In honor of Math and Statistics Awareness Month, we’re looking back on luminaries from the last century-plus whose excellence helped establish Cornell University as a leader in mathematical and statistical discovery.
Walter Willcox
Professor of Economics
Dean of the Faculty of Arts and Sciences
1891 – 1931
Walter Willcox was the first professor of statistics in the United States, teaching at Cornell from 1891 to 1931. In 1892, he launched the first statistics course ever taught at Cornell – and one of the first anywhere – an “elementary source in statistical methods with special treatment of vital and moral statistics.” From 1902 to 1907, he was the Dean of the Faculty of Arts and Sciences. Willcox’s impact was far from limited to the Cornell campus. He was a foremost statistician with national and international impact: He served as chief statistician of the 12th Census of the United States in 1899, was president of the American Statistical Association in 1912, and was instrumental in bringing in the U.S. as a member to the International Statistical Institute. He served as U.S. delegate to the Institute’s biennial meetings and helped revive it after World War II, serving as president at its first post-war meeting. He authored four books and was a fellow of the Royal Statistical Society and an honorary member of several other statistical societies.

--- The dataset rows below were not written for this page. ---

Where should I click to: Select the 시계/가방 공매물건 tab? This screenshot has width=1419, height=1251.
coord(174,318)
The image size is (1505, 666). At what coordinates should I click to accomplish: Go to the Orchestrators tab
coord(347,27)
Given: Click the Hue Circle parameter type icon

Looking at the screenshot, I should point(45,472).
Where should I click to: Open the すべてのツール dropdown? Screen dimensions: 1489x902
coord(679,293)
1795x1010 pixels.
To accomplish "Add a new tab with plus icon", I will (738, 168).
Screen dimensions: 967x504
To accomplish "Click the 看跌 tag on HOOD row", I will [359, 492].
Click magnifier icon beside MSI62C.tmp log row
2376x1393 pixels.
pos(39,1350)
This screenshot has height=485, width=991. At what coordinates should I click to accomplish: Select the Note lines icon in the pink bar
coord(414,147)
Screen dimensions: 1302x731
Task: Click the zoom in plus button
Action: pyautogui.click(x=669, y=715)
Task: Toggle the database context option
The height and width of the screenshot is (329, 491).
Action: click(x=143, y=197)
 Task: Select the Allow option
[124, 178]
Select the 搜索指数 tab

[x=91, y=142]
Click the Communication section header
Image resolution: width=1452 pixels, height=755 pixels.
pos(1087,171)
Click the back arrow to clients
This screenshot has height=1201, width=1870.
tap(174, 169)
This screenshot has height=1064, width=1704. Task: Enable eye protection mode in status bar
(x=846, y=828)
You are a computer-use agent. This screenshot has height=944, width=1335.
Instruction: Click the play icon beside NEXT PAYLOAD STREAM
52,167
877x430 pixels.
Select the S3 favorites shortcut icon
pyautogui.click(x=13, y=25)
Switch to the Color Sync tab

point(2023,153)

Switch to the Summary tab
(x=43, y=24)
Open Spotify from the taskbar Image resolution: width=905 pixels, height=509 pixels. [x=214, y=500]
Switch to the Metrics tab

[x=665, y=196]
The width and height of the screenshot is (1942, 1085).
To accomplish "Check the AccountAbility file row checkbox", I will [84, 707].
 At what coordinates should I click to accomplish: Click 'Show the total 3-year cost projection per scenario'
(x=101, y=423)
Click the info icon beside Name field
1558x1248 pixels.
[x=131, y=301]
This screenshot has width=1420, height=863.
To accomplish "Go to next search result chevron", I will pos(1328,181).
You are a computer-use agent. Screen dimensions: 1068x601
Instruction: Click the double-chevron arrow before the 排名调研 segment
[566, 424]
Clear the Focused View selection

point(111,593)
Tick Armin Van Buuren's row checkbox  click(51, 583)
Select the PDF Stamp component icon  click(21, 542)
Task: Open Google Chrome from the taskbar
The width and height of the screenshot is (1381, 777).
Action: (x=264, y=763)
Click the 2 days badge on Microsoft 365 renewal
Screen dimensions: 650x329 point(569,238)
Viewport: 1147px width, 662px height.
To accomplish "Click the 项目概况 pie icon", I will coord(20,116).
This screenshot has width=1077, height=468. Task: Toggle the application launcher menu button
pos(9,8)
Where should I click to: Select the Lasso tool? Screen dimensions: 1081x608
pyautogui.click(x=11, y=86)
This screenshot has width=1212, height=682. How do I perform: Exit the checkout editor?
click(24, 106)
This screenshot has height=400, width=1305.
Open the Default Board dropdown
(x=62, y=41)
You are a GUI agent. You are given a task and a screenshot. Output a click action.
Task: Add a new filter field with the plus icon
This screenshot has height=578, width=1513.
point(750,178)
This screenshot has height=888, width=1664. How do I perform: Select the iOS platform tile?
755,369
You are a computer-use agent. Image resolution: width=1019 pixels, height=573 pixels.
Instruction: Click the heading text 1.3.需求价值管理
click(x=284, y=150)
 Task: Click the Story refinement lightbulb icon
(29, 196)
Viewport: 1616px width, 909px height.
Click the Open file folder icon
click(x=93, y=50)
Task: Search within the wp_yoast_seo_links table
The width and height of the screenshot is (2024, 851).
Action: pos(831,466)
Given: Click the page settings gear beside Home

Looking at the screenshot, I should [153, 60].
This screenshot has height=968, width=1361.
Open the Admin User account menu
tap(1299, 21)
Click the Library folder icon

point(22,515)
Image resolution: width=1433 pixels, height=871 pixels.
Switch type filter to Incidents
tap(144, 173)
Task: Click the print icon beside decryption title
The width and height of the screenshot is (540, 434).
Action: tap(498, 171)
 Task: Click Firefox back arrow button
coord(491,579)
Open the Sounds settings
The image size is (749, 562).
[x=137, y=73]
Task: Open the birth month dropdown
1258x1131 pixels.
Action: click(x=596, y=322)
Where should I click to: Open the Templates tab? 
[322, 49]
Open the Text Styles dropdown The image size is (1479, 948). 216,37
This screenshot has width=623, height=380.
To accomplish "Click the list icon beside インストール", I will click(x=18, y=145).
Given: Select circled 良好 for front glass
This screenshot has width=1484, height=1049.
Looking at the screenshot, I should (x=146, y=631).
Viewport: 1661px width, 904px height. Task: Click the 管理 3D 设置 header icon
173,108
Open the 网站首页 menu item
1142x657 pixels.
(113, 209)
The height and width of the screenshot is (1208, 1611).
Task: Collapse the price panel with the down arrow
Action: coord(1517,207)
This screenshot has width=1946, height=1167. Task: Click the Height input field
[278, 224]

In his book, “Studies in American Demography,” Willcox wrote: “I have long agreed with recent statements that ‘except for statistics … no new technique for studying social problems has been developed in modern times’ and that ‘it is principally by the aid of such methods that these studies may be raised to the rank of sciences.’” He died in 1964 at the age of 103.
Ida Martha Metcalf
M.S. Mathematics 1889
Ph.D. Mathematics 1893
Ida Metcalf received her master’s and Ph.D. in mathematics from Cornell, becoming the second American woman ever to receive a Ph.D. in the field, with a dissertation titled “Geometric Duality in Space.” At Cornell, she helped George William Jones, professor of mathematics, in writing his textbook, “A Drill-book in Algebra.” She began teaching as a teenager and taught at several schools before and after her time at Cornell. In 1910, at 54, she started a new career as a civil service examiner in New York City – the first woman appointed to the post. In 1912, she became a statistician for New York City’s Department of Finance and continued teaching, tutoring students in mathematics and Latin in her off hours. She was an outspoken proponent of women’s rights, having witnessed firsthand that merit and ability got women mathematicians only so far in the male-dominated profession. Despite holding three college degrees, having taught for most of her life, and working as a statistician, Metcalf was prevented from taking the examination for statistician in the New York Education Department on the grounds that she did not have sufficient experience. She remained in the city’s Department of Finance until her retirement in 1921, but continued to work as a civil service examiner until 1939.